Another story: one day I was talking to Chuck about royalties. Jules had written the lyrics to the theme: Thunder Thunder Thunder Thunder Cats – Ho! (rinse and repeat). Lorimar was not hip to owning publishing for some reason. R/B kept it all and R/B was basically Jules Bass and Arthur Rankin. At one time, for about 2 years, the show was running somewhere in the world every minute of the day. I asked Chuck what that meant and he mentioned a six figure ASCAP royalty to Jules and Arthur. I asked him if Arthur even knew the words to the theme. Chuck said “absolutely not.” But six figures hit his mailbox every ASCAP quarter!

I have written dozens of songs for Sesame/Nickelodeon/ PBS Kids and many more but I have yet to walk down to my mailbox as Arthur did, look at a $90,000 check and say “Hmm I wonder what this one is for?” Nice work if you can get it.

PL writes: funny ASCAP story and it’s true that (at least in my experience) Arthur knew almost nothing about ThunderCats.

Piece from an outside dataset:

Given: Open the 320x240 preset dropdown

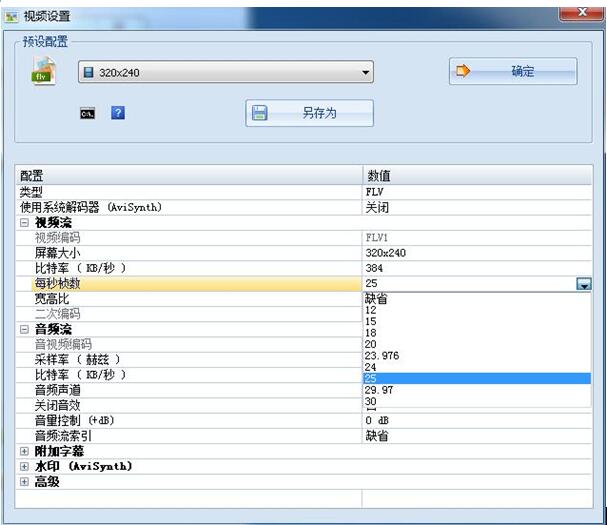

It was Jules’ baby. But there’s a darker side to the story. Several people had backend positions in RB, not least Len and Lee. None of them – us – received a cent, except for Masaki who, if I remember, received one check for $10,000. He was like a son to Arthur and no doubt that’s the reason. Those ASCAP payments were part of the RB revenue stream to be shared. No such luck! But, of course, backend positions are closer to taking it up the backend than sharing revenue! Ironically, RB later went to war over revenues they alleged Warner Bros had hidden.

 

 

Mike: ThunderCats was the dream job (carrot to the mule) I have been chasing for 35 years!